Be the “1” December 12, 2010Posted by dantemurphy in building a team.
I’ve always had an affinity for point guards. You know, the guy on the basketball team who doesn’t look like he’s on the basketball team…short, wiry, quick. And it’s not for the spectacular behind-the-back passes or the occasional three-point shot as time expires. It’s because they represent the essence of the game; five guys, but only one ball. Individual achievement is dependent on the contributions of the team…and it all starts with the “1”.
In basketball, each of the positions has both a number and a name. The shooting guard is called the “2”. The power forward is the “4”, and the point guard is the “1”. He’s the guy who handles the ball the most, not necessarily because he is the most proficient scorer, but because it’s his job to create opportunities for his teammates. His accomplishments are measured in assists, when a pass from him results in a basket by a teammate. It’s hard to do once. The best do it 10 times a game.
So what does any of this have to do with UX?
UX professionals, for the most part, are the darkly shaded area on a Venn diagram of technology, marketing, visual design, strategy, editorial, and research professionals. Ours is the language of translation, enabling the capabilities of a technology to deliver meaningful content in an elegant presentation to the right audience in a way that drives revenue for the client. On any given project, there might be eight or more disciplines contributing…and there’s still only one ball. Somebody has to make it work.
There’s no formula to it, either. Watch the great point guards of the game…Stockton, Magic, Nash, Kidd…they all had very different styles that were suited to the players around them. And that’s the real point of this article; the way to be successful in a team environment is not to focus on the skills you have, but to use your skills to make the people around you successful.
Face it, the behind-the-back pass is no good if your teammate isn’t expecting it. Some guys like to get the ball on their left, some prefer the right, some like to get a bounce pass while others prefer a lob. In basketball, it’s all about knowing the skills and preferences of your team within the context of the play.
In the UX world, it’s less about the back-screen and the pick-and-roll than it is about understanding the way each collaborators skill contributes to the experience. It’s important to use your skills and experience to make the technology meaningful, the content accessible, the campaign valuable…without impeding the progress of your teammates with stifling best practices and limiting design principles. Too sharp a focus on the integrity and quality of your own work can work against you.
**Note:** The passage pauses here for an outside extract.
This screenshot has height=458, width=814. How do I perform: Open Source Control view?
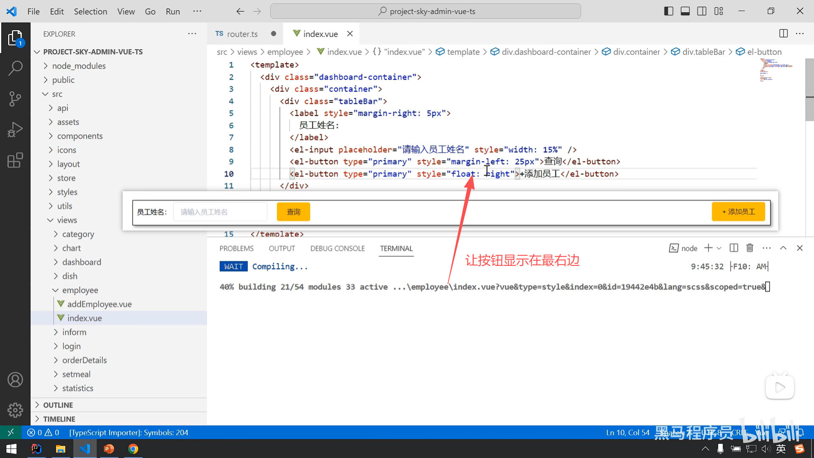point(15,99)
We talk a lot about things like mental models and influence maps, but we often do a poor job of abiding our own advice. We argue with the creative director about whether a facebook page is what the customer really wants, or bicker with the copy supervisor about how many levels there are in the content hierarchy. We may be right; we often are. But it doesn’t matter, and it won’t make your project successful to alienate yourself and your practice from the other guys on the team. Just like a point guard, you can only influence the play if you have the ball and your teammates know what you’re going to do with it.
When we look at the best teams, whether it’s on the basketball court or in the world of product and service design, it all seems to work so seamlessly that we often attribute the success to the role our discipline plays. Ask someone in the biz what makes IDEO successful, and their answer will tell you a lot about what they do for a living; an industrial designer might say that the integration of form and prototyping into the design process is the key, while a technologist might say that including tech in discovery is the secret ingredient that makes the sauce.
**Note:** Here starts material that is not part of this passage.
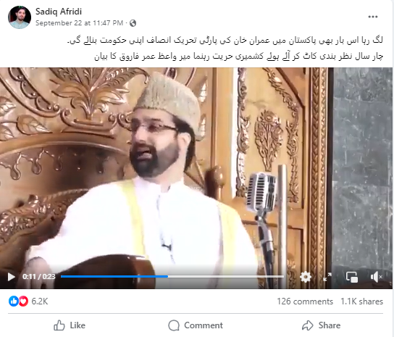
Task: Click Sadiq Afridi profile picture
Action: click(x=20, y=17)
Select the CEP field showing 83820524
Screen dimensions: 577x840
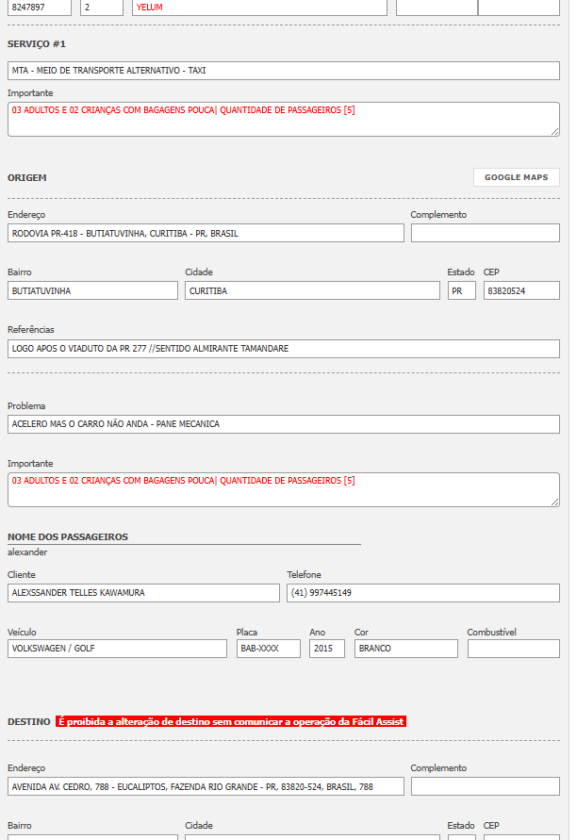(521, 290)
The reality is that the secret ingredient isn’t much of a secret at all. It’s the dedication of each person to the success of the team, the willingness to align with the unifying philosophy, do the grunt work, and most of all put the success of others ahead of your own. And the easiest way to make it happen is to focus not on assignments, but on opportunities.
For a while, this might feel like compromise, but it’s really a process of learning how to make the most of overlapping and evolving capabilities. As you dedicate your skills to the success of your teammate, not only do you build trust, you also teach her how to work with you. When she faces a challenge for which she doesn’t have the answer, she’ll look to you for help and guidance. This is your opportunity to exert more influence, or to try something new. The good news, you won’t be going it alone.
Just this week one of my teammates thanked me for including him in a research project. The fact is, there’s no way the project would have been successful without his input. Even though I was in the leadership role, I owed my thanks to him for his execution and enthusiasm. All I had to do was to call the play and pass him the ball. So, for their role in making the project wildly successful…and for helping me to articulate this metaphor…I say thanks to my team.
Thanks Andrew and Keith and Chris and Michael. Let’s run it again. Who’s got winners?